Par acte de commissaire de justice en date du 20 septembre 2024, Monsieur [G] [B] et Madame [K] [S] épouse [B] ont fait signifier à Monsieur [N] [B] un commandement de payer visant la clause résolutoire pour un montant de 3593,63 euros en principal, au titre des loyers et charges impayés.
Par notification électronique du 26 septembre 2024 Monsieur [G] [B] et Madame [K] [S] épouse [B] ont a saisi la commission de coordination des actions de prévention des expulsions locatives (CCAPEX).
Par acte de commissaire de justice en date du 6 décembre 2024, Monsieur [G] [B] et Madame [K] [S] épouse [B] ont fait assigner Monsieur [N] [B] devant le juge des contentieux de la protection du Tribunal judiciaire de Meaux aux fins de :
à titre principal de prononcer la résiliation judiciaire du bail,ordonner l’expulsion de Monsieur [N] [B] ainsi que de tout occupant de son chef, avec au besoin l’assistance de la force publique, autoriser le transport et la séquestration des meubles et objets mobiliers se trouvant dans les lieux dans tel lieu qu’il plaira au bailleur aux frais, risques et périls du défendeur,condamner Monsieur [N] [B] au paiement des sommes suivantes :la somme de 5.750,90 euros au titre de la dette locative, à parfaire au jour de l’audience,une indemnité d’occupation mensuelle égale au montant du loyer mensuel et des charges locatives, à compter de la résiliation du bail jusqu’à libération effective des lieux,la somme de 1.000 euros en application de l’article 700 du code de procédure civile les dépens, y compris les dépens de l’article A444-32 du code de commerce en cas de recours à l’exécution forcée.
L’assignation a été dénoncée à la préfecture de la Seine-et-Marne le 11 décembre 2024.
À l’audience du 19 février 2025, Monsieur [G] [B] et Madame [K] [S] épouse [B], représentés, maintiennent leurs demandes et actualisent leur créance à la somme de 7181,08 euros arrêtée au 4 février 2025, loyer du mois de février 2025 inclus.

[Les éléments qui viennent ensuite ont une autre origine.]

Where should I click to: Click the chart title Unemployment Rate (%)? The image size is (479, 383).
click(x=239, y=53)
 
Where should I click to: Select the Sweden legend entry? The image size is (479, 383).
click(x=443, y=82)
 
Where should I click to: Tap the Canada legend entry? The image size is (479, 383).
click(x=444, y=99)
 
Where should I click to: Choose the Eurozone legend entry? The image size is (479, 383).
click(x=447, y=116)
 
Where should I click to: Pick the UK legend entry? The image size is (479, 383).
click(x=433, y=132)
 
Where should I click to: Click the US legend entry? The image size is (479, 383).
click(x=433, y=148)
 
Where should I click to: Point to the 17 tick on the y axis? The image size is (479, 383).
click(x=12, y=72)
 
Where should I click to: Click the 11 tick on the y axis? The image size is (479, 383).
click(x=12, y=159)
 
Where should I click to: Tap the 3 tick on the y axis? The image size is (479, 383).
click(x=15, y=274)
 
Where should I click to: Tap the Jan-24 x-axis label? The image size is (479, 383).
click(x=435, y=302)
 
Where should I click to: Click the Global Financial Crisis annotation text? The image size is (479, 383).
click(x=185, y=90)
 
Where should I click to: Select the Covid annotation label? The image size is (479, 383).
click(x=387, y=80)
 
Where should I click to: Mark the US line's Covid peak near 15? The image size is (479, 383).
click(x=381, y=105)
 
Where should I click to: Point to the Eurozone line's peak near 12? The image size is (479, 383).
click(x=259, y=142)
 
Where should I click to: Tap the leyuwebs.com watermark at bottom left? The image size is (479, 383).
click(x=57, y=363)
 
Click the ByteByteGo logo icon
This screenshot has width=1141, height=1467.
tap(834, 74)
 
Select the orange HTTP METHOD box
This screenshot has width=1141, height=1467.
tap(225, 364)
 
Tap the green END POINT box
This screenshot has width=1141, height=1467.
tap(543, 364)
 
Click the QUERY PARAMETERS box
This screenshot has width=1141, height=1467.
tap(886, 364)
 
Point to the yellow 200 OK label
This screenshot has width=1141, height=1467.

Monsieur [G] [B] et Madame [K] [S] épouse [B] soulignent qu’un premier jugement du 15 mai 2024 a rejeté leur demande de résiliation judiciaire, constatant une reprise du paiement du loyer courant, et a accordé au défendeur des délais de paiement pour s’acquitter de la dette locative. Ils soutiennent, sur le fondement de l’article 24 de la loi du 6 juillet 1989, que Monsieur [N] [B] n’a pas respecté l’échéancier mis en place par la décision de justice et n’a pas réglé les sommes réclamées après la délivrance du commandement de payer du 20 septembre 2023. Ils considèrent que le non-paiement réitéré des loyers constitue un manquement du locataire à ses obligations justifiant la résiliation judiciaire du bail en application des articles 1231-1 du code civil et 7 de la loi du 6 juillet 1989. Ils ajoutent que la créance de loyer est certaine, liquide et exigible, ce qui justifie la condamnation du locataire à régler l’arriéré de loyers en application de l’article 7 de la loi du 6 juillet 1989.
Monsieur [N] [B], régulièrement assigné, à l’étude du comissaire de justice, selon les dispositions des articles 656 et 658 du code de procédure civile ne comparait pas et n’est pas représenté.

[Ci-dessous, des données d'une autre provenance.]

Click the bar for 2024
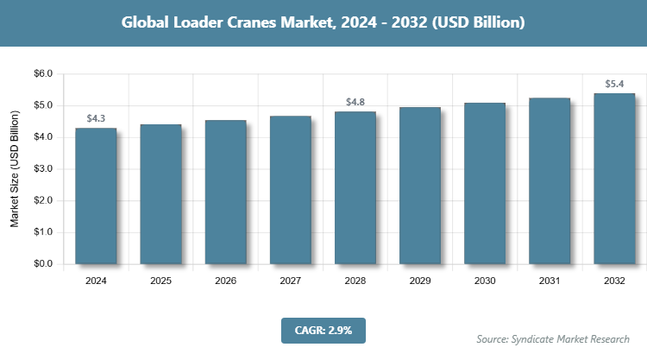96,196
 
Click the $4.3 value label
96,118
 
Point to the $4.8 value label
355,102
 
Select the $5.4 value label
614,84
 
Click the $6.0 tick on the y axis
42,74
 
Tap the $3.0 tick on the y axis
42,169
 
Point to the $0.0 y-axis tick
42,264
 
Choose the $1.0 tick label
42,232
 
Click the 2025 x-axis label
160,281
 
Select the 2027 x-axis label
290,281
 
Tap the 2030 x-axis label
485,281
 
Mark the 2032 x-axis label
614,281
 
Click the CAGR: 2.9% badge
323,330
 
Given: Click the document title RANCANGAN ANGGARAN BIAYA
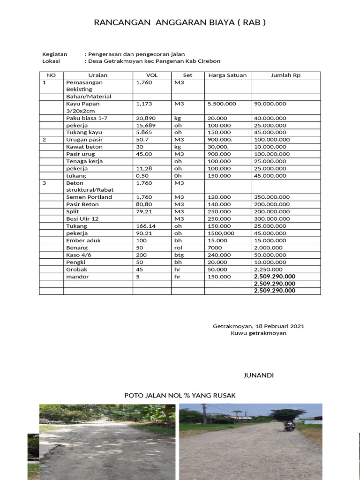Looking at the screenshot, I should tap(180, 22).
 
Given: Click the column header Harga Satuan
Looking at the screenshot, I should tap(227, 75).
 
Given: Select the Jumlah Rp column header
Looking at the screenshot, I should tap(285, 75).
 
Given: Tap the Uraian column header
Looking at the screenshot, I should tap(98, 75).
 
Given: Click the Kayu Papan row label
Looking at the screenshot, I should tap(83, 104).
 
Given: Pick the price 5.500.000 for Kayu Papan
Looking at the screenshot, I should tap(222, 104).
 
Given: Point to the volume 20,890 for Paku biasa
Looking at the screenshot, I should tap(145, 118).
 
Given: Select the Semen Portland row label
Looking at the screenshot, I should tap(89, 197).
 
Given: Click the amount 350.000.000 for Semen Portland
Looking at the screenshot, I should tap(271, 197).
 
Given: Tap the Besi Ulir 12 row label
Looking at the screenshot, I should tap(82, 218).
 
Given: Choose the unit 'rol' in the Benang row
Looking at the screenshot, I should tap(178, 248).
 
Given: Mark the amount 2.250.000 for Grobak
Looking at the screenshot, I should tap(268, 270).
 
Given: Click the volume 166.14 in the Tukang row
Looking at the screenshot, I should tap(145, 226).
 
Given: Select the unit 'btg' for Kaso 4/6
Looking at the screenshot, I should tap(179, 255).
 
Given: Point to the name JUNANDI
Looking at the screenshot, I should tap(258, 375).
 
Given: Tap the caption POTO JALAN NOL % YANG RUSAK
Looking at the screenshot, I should tap(180, 396).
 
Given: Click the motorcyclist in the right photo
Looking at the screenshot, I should tap(290, 426).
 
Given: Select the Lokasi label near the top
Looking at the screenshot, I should tap(52, 61).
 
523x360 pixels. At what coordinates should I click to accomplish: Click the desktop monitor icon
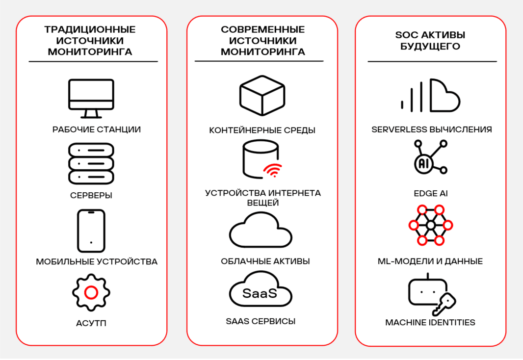(x=91, y=98)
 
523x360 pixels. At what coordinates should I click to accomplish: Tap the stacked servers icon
(x=91, y=163)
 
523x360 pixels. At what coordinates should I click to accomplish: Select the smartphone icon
(x=91, y=231)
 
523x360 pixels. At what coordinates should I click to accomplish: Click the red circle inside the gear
(x=91, y=293)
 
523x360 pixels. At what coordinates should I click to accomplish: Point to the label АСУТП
(x=91, y=323)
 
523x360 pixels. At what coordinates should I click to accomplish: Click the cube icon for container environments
(x=262, y=96)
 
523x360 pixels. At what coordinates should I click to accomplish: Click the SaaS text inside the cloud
(x=260, y=293)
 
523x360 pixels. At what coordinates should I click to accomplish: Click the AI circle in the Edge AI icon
(x=423, y=163)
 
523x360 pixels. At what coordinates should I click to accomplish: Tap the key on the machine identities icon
(x=444, y=304)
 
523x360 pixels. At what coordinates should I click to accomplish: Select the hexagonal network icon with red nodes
(x=430, y=225)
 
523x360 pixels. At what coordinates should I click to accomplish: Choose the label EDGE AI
(x=431, y=194)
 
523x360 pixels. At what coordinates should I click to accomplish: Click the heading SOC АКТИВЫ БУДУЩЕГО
(x=430, y=41)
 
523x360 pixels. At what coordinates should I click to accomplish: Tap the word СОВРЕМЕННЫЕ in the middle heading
(x=262, y=29)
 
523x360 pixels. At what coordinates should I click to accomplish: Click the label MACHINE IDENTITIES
(x=430, y=322)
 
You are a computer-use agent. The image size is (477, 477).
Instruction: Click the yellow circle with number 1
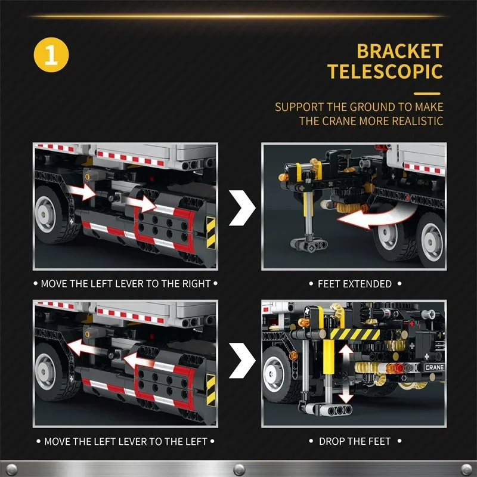click(51, 55)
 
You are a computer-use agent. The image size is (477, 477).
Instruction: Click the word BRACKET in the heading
click(399, 51)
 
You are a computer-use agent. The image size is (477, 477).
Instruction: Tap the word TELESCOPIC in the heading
click(385, 72)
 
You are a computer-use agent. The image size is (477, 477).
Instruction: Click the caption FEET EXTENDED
click(354, 284)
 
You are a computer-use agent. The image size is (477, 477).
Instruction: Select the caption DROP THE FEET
click(354, 441)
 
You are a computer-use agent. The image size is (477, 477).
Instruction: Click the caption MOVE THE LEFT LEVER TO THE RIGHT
click(125, 284)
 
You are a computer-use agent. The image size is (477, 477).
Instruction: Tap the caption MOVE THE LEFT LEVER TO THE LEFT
click(125, 441)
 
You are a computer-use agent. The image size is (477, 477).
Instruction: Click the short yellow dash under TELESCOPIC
click(427, 94)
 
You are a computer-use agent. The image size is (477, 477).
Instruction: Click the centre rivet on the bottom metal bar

L’affaire a été mise en délibéré à la date du 30 avril 2025 par mise à disposition au greffe du tribunal.
MOTIFS DE LA DECISION :
Aux termes de l’article 472 du code de procédure civile, si le défendeur ne comparaît pas, il est néanmoins statué sur le fond. Le juge ne fait droit à la demande que dans la mesure où il l’estime régulière, recevable et bien fondée.
En l’espèce, Monsieur [N] [B] assigné à l’étude du commissaire de justice, ne comparait pas et n’est pas représenté à l’audience. Dès lors, la décision étant susceptible d’appel, il y a lieu de statuer par jugement réputé contradictoire en application de l’article 473 du code de procédure civile.
Sur les demandes principales :
Sur la demande en paiement :
Selon l’article 7a) de la loi du 6 juillet 1989, le locataire est obligé de payer les loyers et charges aux termes convenus.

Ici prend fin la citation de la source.